TASK ITEM:
Return the lines of the data below exactly. Start at the first and end with the line containing "[button] (130, 2562)".

(Saved entries)
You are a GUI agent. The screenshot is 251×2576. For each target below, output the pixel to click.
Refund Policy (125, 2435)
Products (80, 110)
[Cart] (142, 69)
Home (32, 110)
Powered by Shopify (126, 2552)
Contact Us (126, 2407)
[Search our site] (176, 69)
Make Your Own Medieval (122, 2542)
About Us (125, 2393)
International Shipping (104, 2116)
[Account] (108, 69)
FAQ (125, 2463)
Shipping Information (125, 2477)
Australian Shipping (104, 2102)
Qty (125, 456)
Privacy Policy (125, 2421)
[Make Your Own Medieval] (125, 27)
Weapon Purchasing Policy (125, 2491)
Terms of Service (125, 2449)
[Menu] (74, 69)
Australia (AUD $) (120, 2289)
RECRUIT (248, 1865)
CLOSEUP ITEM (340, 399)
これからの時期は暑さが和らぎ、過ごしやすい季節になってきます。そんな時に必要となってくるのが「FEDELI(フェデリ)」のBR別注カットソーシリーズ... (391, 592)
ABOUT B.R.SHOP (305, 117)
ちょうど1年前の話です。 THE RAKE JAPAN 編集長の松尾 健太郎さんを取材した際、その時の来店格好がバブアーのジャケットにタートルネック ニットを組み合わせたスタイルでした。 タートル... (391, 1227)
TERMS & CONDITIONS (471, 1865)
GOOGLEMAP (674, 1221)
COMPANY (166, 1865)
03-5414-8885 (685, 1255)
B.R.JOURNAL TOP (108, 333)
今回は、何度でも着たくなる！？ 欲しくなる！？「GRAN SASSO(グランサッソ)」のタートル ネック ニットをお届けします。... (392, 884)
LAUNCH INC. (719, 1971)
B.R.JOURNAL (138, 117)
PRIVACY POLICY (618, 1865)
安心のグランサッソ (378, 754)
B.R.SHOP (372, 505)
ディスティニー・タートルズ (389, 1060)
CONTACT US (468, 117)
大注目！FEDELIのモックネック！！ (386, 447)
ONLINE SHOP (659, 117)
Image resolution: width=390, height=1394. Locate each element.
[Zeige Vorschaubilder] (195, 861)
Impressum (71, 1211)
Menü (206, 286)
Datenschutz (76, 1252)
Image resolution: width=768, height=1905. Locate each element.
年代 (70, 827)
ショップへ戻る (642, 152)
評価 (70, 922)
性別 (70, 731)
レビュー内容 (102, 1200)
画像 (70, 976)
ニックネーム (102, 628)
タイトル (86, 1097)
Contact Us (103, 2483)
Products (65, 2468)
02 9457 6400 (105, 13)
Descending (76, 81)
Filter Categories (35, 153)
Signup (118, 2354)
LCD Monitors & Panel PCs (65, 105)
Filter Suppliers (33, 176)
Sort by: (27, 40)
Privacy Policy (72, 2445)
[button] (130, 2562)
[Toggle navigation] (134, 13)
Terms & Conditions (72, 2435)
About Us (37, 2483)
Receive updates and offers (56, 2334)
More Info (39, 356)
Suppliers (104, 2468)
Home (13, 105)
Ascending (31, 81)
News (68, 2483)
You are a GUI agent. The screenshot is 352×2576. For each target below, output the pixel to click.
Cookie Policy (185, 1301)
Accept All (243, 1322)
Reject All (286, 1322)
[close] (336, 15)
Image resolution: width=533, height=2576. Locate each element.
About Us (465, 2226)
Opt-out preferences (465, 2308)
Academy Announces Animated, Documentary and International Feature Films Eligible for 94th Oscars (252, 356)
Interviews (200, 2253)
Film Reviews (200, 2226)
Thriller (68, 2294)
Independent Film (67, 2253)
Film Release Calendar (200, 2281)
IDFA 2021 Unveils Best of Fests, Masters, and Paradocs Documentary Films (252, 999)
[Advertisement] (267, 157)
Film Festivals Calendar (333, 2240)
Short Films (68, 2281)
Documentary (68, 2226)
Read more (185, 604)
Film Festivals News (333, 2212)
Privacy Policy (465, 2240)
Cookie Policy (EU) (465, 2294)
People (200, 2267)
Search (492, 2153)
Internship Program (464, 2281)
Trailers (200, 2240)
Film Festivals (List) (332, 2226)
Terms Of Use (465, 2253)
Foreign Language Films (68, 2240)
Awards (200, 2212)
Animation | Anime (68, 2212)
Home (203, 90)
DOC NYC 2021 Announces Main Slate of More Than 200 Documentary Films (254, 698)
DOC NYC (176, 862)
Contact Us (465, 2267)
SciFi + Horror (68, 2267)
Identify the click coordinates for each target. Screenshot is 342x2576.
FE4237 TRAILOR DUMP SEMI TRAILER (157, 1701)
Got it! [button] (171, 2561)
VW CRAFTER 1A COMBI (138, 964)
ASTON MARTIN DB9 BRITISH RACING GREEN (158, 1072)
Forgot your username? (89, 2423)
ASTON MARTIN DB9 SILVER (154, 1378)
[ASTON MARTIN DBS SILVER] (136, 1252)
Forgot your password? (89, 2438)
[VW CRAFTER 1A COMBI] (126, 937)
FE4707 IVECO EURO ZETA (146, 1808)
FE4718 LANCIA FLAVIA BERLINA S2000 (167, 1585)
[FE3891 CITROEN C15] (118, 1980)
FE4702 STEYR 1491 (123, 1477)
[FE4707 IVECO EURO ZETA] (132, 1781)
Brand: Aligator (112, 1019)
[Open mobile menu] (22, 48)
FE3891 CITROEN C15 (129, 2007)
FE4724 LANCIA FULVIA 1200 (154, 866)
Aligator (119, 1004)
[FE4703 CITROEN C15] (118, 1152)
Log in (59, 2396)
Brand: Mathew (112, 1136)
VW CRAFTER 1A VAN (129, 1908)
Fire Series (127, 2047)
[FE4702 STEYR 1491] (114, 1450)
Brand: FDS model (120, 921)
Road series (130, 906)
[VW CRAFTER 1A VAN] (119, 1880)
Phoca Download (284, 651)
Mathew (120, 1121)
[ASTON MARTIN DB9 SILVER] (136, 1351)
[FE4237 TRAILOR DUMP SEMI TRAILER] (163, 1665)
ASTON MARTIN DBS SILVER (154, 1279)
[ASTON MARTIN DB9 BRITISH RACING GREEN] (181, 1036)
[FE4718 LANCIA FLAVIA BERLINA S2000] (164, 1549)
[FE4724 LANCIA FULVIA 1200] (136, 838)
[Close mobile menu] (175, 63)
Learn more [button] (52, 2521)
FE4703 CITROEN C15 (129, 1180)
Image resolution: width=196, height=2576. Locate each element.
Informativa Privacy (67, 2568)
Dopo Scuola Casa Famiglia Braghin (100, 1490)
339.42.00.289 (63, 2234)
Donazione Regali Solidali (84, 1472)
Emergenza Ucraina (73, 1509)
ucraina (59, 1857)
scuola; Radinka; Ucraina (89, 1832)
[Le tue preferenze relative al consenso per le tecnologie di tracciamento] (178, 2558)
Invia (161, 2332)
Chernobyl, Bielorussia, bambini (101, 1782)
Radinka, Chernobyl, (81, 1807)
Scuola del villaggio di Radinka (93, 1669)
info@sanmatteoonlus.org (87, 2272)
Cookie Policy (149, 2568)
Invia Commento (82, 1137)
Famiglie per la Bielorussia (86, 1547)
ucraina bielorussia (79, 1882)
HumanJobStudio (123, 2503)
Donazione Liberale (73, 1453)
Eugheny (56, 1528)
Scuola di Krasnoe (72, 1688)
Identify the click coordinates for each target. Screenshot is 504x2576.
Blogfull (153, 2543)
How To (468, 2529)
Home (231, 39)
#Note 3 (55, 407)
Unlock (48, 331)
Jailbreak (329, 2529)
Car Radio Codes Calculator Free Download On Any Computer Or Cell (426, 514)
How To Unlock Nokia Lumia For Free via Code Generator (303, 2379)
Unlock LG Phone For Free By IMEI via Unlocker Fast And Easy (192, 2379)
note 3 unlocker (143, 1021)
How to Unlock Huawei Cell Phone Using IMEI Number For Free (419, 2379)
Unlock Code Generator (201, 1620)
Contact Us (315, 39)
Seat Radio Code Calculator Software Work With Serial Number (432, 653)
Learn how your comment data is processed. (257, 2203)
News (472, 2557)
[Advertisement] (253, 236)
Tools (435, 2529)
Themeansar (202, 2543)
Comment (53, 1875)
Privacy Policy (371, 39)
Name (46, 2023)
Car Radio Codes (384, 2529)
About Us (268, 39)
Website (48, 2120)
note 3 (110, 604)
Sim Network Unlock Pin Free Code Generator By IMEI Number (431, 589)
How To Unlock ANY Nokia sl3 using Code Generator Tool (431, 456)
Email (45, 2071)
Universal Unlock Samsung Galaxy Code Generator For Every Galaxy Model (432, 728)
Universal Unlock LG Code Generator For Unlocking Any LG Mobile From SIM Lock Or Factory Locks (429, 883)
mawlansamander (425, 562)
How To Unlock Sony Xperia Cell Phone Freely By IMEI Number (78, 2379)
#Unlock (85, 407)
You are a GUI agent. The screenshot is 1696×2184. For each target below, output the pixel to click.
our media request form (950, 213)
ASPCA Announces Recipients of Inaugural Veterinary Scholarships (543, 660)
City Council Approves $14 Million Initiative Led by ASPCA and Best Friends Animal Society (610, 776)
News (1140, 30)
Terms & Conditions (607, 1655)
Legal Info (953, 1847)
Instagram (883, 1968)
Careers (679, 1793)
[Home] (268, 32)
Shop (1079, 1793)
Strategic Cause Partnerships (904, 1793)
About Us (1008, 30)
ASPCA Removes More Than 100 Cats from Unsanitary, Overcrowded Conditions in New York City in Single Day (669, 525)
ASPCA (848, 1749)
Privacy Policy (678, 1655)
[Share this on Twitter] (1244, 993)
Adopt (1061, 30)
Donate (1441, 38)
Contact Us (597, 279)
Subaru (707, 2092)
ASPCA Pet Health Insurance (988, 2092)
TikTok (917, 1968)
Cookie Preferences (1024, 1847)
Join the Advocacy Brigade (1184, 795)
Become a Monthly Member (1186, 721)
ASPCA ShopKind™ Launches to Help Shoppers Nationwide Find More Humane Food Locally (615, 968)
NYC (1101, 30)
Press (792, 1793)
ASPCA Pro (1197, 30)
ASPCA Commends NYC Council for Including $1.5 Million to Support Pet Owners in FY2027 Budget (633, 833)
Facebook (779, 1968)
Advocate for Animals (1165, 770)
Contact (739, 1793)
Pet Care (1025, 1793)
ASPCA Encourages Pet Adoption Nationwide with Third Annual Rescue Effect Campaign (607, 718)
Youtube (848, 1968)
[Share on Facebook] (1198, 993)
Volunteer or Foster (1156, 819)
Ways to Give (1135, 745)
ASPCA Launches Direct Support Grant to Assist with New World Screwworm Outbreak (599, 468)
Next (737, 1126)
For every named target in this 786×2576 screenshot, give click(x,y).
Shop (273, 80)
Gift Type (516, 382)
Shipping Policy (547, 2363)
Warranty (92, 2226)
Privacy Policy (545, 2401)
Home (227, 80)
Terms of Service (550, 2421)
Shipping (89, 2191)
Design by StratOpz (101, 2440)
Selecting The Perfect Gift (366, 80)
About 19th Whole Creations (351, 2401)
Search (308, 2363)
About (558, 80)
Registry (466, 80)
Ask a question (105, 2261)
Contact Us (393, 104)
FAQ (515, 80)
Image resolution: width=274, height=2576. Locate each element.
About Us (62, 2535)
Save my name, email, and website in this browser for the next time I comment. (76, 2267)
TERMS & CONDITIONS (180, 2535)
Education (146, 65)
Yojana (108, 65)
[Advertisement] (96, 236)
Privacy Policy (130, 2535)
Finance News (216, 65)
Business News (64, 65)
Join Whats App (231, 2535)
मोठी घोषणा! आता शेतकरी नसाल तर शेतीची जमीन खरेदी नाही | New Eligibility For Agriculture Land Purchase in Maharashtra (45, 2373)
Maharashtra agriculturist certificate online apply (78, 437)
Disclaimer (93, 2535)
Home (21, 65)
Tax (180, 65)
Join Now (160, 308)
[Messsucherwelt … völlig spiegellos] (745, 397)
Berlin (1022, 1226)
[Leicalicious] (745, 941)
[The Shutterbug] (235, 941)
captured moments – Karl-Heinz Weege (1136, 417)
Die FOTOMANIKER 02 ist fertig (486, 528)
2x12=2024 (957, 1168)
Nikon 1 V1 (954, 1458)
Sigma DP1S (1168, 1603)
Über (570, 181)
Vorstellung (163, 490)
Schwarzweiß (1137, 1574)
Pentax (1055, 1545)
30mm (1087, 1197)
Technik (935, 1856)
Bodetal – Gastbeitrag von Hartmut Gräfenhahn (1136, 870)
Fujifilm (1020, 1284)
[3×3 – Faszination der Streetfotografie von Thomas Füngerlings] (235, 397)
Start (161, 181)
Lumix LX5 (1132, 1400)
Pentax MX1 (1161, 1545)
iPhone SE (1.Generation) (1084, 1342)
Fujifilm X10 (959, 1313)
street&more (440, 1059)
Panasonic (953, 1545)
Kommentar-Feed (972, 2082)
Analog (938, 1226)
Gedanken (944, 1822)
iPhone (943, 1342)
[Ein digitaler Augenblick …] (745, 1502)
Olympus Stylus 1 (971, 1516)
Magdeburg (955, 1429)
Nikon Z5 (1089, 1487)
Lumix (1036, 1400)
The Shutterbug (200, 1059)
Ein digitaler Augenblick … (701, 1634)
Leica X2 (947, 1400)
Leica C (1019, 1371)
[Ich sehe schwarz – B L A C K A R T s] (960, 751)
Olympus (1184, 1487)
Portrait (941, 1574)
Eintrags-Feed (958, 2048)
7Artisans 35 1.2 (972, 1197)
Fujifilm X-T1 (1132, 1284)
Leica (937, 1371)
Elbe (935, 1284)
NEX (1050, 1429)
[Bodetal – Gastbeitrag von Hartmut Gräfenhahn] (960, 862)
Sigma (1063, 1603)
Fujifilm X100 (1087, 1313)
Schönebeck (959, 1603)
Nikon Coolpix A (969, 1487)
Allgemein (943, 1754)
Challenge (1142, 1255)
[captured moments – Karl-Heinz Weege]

SOLUTION TO THE PROBLEM:
You are a GUI agent. The screenshot is 251×2576. For each target below, output the pixel to click.
Refund Policy (125, 2435)
Products (80, 110)
[Cart] (142, 69)
Home (32, 110)
Powered by Shopify (126, 2552)
Contact Us (126, 2407)
[Search our site] (176, 69)
Make Your Own Medieval (122, 2542)
About Us (125, 2393)
International Shipping (104, 2116)
[Account] (108, 69)
FAQ (125, 2463)
Shipping Information (125, 2477)
Australian Shipping (104, 2102)
Qty (125, 456)
Privacy Policy (125, 2421)
[Make Your Own Medieval] (125, 27)
Weapon Purchasing Policy (125, 2491)
Terms of Service (125, 2449)
[Menu] (74, 69)
Australia (AUD $) (120, 2289)
RECRUIT (248, 1865)
CLOSEUP ITEM (340, 399)
これからの時期は暑さが和らぎ、過ごしやすい季節になってきます。そんな時に必要となってくるのが「FEDELI(フェデリ)」のBR別注カットソーシリーズ... (391, 592)
ABOUT B.R.SHOP (305, 117)
ちょうど1年前の話です。 THE RAKE JAPAN 編集長の松尾 健太郎さんを取材した際、その時の来店格好がバブアーのジャケットにタートルネック ニットを組み合わせたスタイルでした。 タートル... (391, 1227)
TERMS & CONDITIONS (471, 1865)
GOOGLEMAP (674, 1221)
COMPANY (166, 1865)
03-5414-8885 (685, 1255)
B.R.JOURNAL TOP (108, 333)
今回は、何度でも着たくなる！？ 欲しくなる！？「GRAN SASSO(グランサッソ)」のタートル ネック ニットをお届けします。... (392, 884)
LAUNCH INC. (719, 1971)
B.R.JOURNAL (138, 117)
PRIVACY POLICY (618, 1865)
安心のグランサッソ (378, 754)
B.R.SHOP (372, 505)
ディスティニー・タートルズ (389, 1060)
CONTACT US (468, 117)
大注目！FEDELIのモックネック！！ (386, 447)
ONLINE SHOP (659, 117)
Image resolution: width=390, height=1394. Locate each element.
[Zeige Vorschaubilder] (195, 861)
Impressum (71, 1211)
Menü (206, 286)
Datenschutz (76, 1252)
Image resolution: width=768, height=1905. Locate each element.
年代 (70, 827)
ショップへ戻る (642, 152)
評価 (70, 922)
性別 (70, 731)
レビュー内容 (102, 1200)
画像 (70, 976)
ニックネーム (102, 628)
タイトル (86, 1097)
Contact Us (103, 2483)
Products (65, 2468)
02 9457 6400 (105, 13)
Descending (76, 81)
Filter Categories (35, 153)
Signup (118, 2354)
LCD Monitors & Panel PCs (65, 105)
Filter Suppliers (33, 176)
Sort by: (27, 40)
Privacy Policy (72, 2445)
[button] (130, 2562)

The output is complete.